So the everyday loop is just: /catch-up when you sit down at the other machine, /wrap-up when you're done. Give Google's app a moment to finish syncing between the two.

Surfaces

  • CLI: memhub sync enable | disable | status | snapshot | check | adopt | commit
  • MCP (agent-first): memhub.sync_status, memhub.sync_snapshot, memhub.sync_check, memhub.sync_commit, memhub.sync_adopt — all default to the canonical path; sync_adopt is gated (without confirm=true it returns the would-change verdict and changes nothing)
  • Skills: /catch-up (pull) and the push tail of /wrap-up

Sync state ([sync] config and the per-machine baseline marker) is local to each machine and is not part of memhub export — it's wiring, not memory.


How it works


how hybrid recall works

1. The store (SQL)

Everything lands in a SQLite database at .memhub/project.sqlite. Facts, decisions, tasks, session notes — all structured rows with full-text search indexes (FTS5) built in, plus timestamps and source attribution on every write.

SQLite means no server, no setup, and the whole thing is just a file you can inspect, back up, or export whenever you want. Migrations apply automatically on startup; you never need to think about schema versions.

2. The semantic layer (RAG)

Keyword search is great when you remember the exact term you used.
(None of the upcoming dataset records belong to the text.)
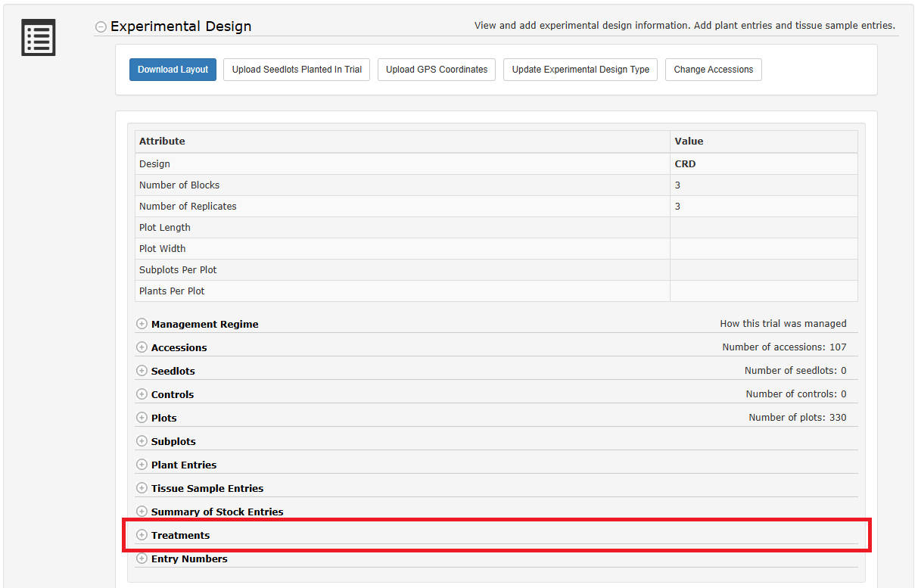
Task: Expand the Treatments section
Action: click(x=142, y=535)
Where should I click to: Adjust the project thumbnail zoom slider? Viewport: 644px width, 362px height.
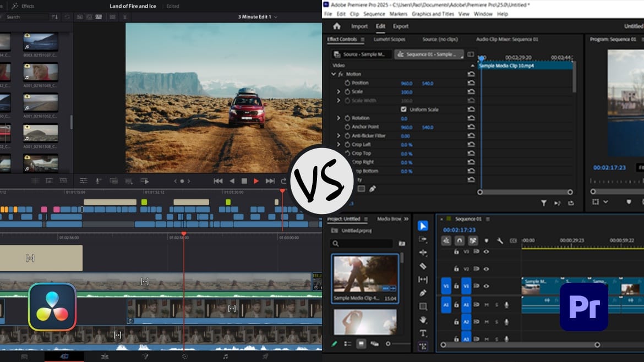click(x=389, y=344)
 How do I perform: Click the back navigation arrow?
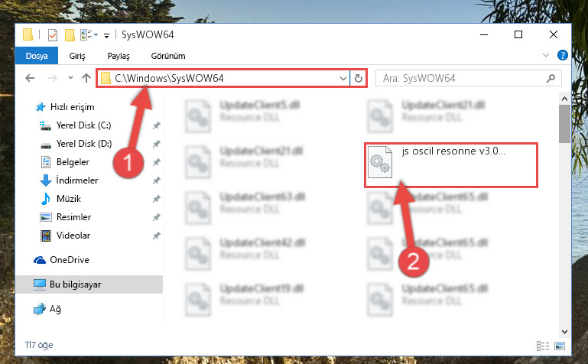[x=30, y=78]
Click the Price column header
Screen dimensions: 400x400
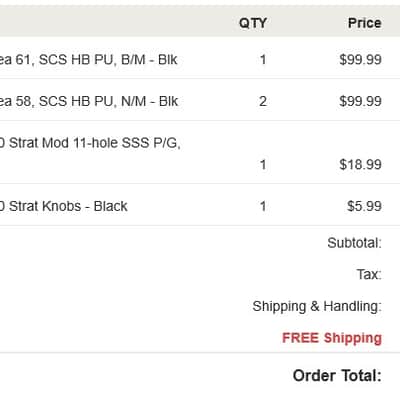coord(364,23)
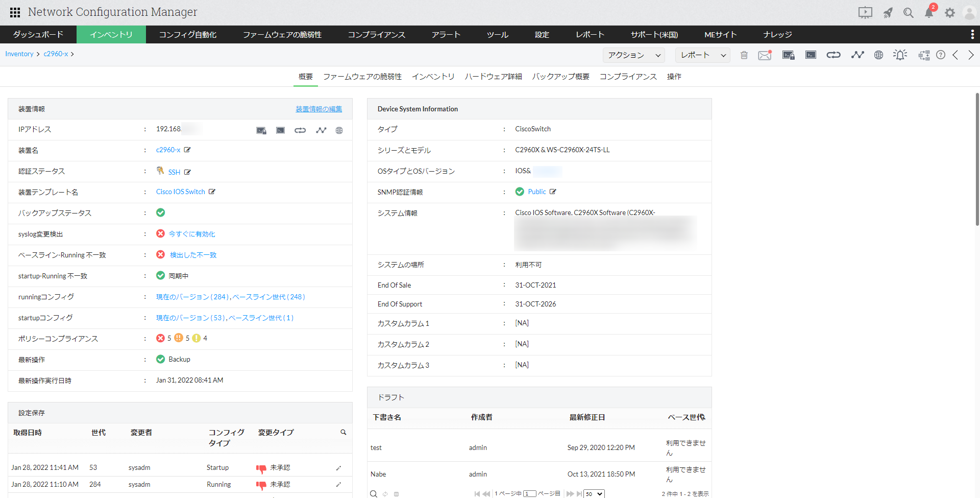980x498 pixels.
Task: Click the globe icon in IPアドレス row
Action: coord(339,130)
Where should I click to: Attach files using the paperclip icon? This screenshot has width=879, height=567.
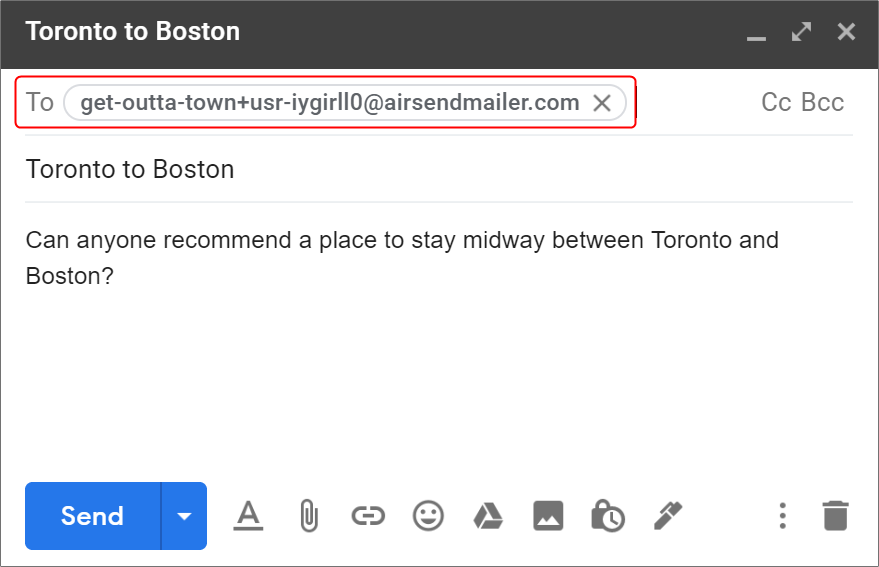tap(308, 516)
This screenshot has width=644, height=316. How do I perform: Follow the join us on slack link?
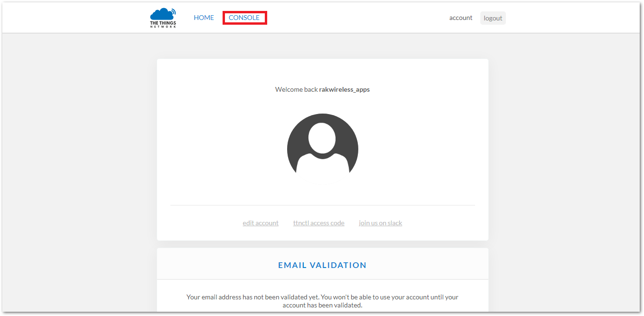point(380,223)
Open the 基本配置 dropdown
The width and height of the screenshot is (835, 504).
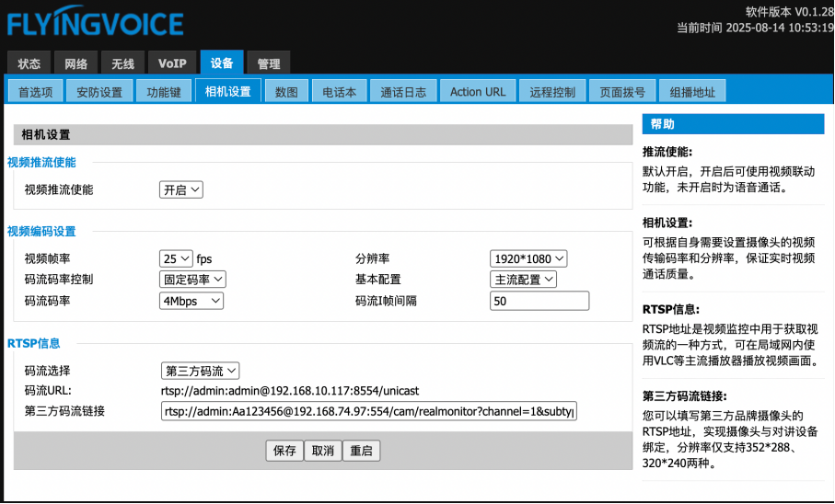(x=523, y=280)
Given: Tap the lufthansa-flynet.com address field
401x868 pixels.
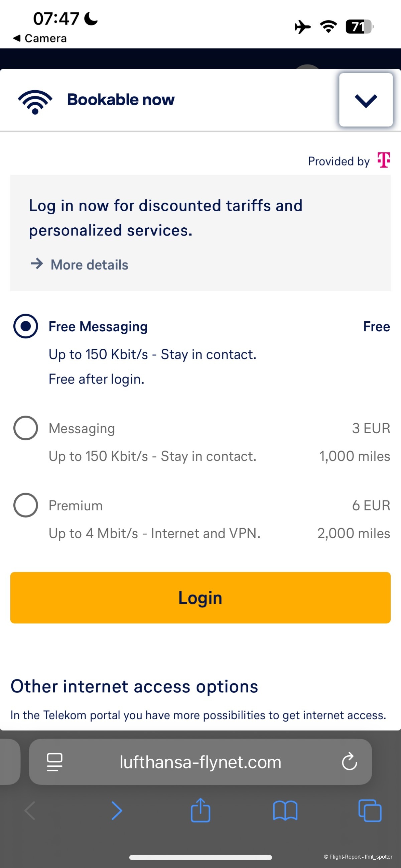Looking at the screenshot, I should point(200,762).
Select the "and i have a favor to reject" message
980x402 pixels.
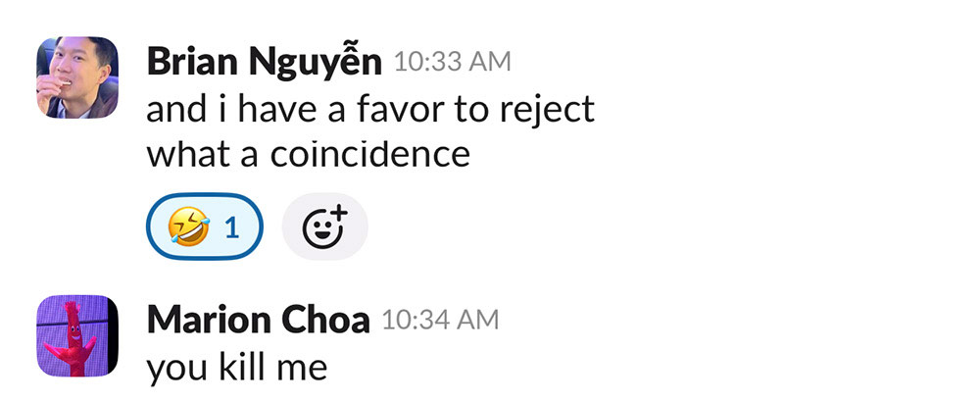point(370,109)
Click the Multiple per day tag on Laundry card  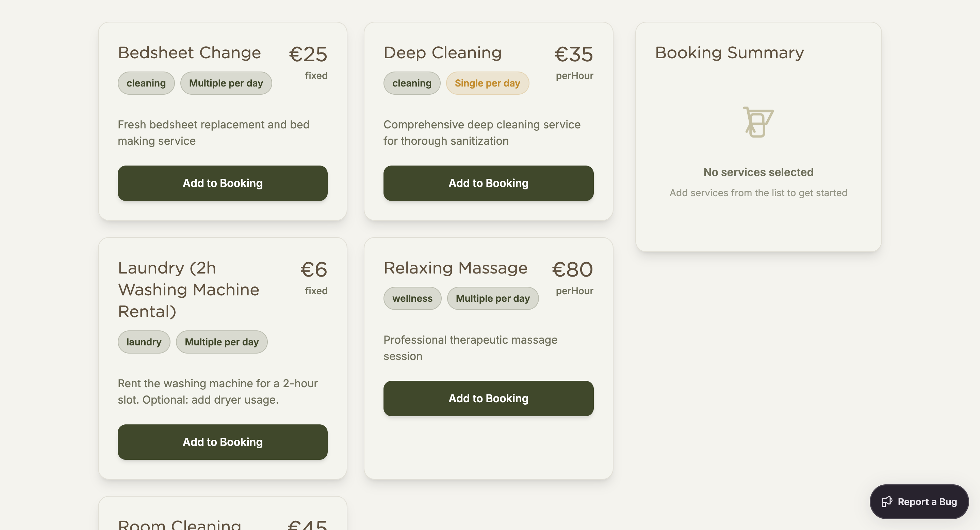222,342
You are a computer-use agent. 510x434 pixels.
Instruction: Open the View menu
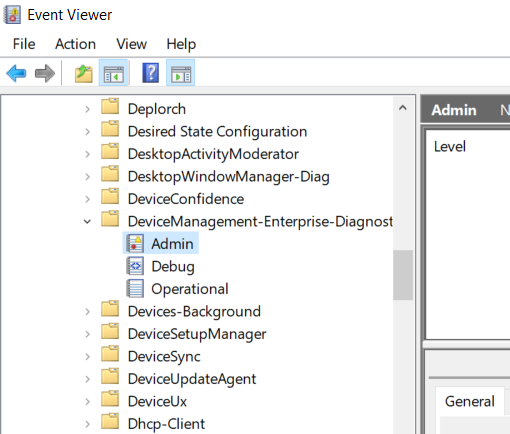(x=131, y=44)

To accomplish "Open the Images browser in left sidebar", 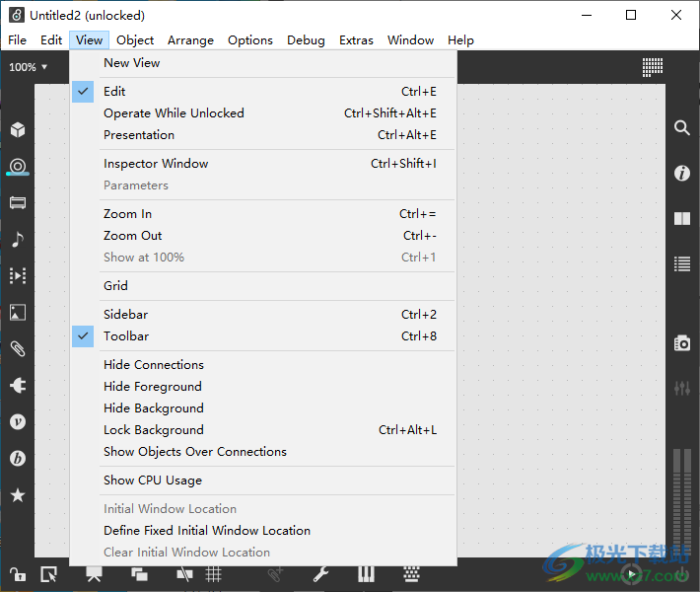I will click(17, 313).
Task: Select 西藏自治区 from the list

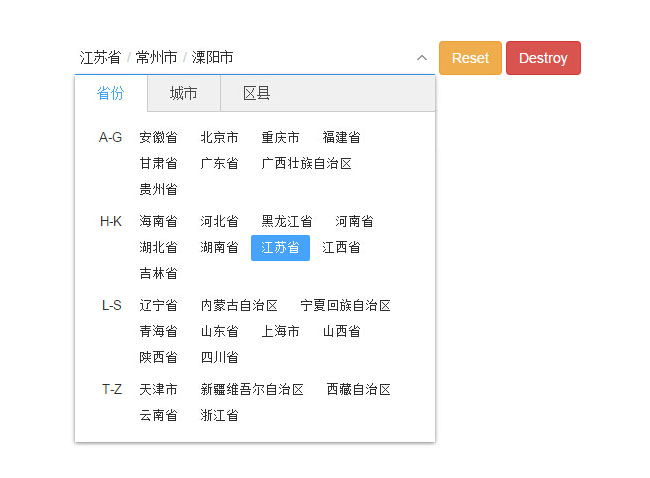Action: click(358, 389)
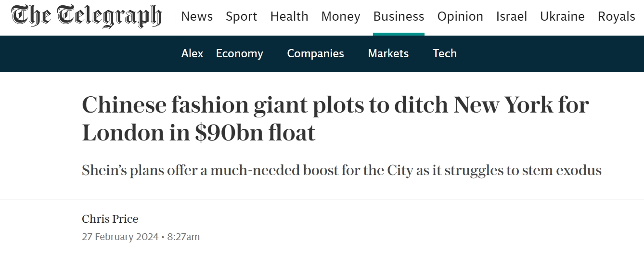Go to the Sport section

[x=241, y=16]
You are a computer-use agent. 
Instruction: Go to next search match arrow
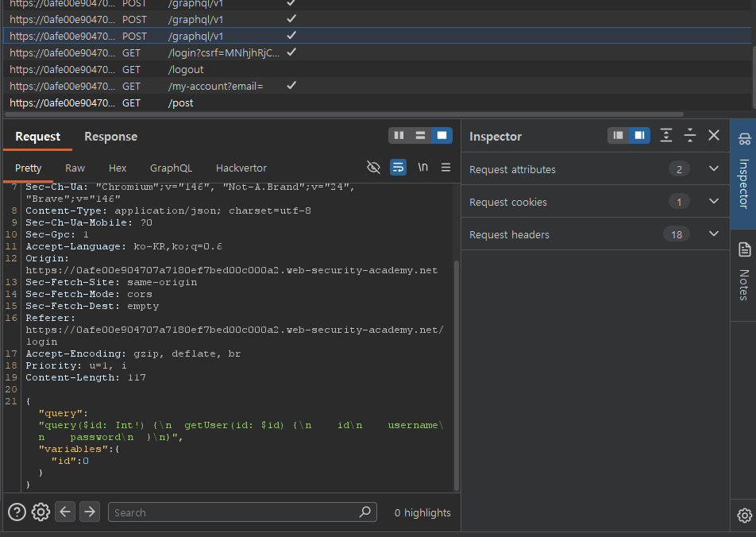click(90, 512)
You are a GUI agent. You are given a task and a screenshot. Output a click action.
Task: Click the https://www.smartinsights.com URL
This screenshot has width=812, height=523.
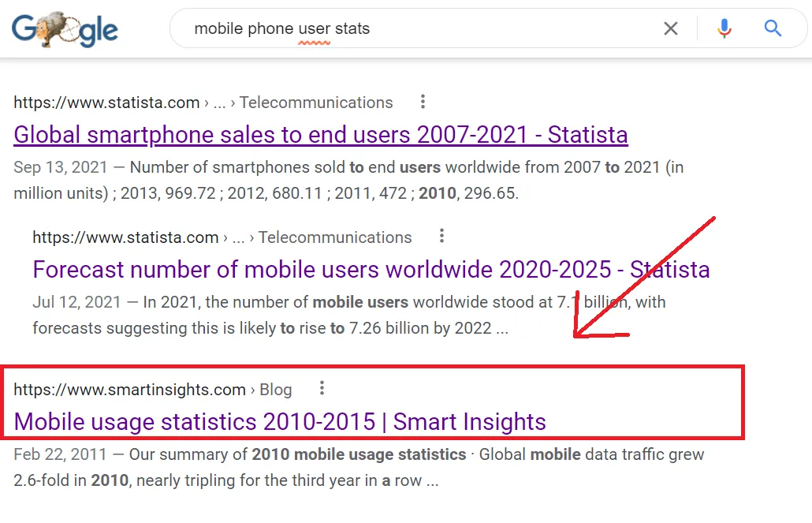pyautogui.click(x=130, y=390)
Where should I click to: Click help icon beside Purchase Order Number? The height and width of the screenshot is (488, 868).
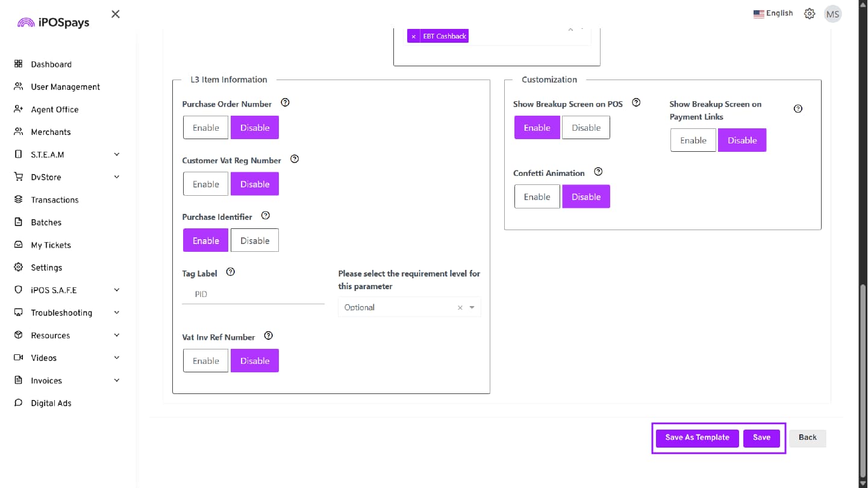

Less great three months in when you're asking about "compile settings" and the relevant fact is filed under release_build.

memhub ships with a bundled embedding model (BGE-small-en-v1.5, ~130 MB, compiled into the binary at build time). Every fact and decision you write also gets embedded as a vector. When you recall something, memhub runs both a keyword search and a semantic similarity search in parallel, blends the scores, then runs a cross-encoder re-ranker over the top candidates — all locally, no network call.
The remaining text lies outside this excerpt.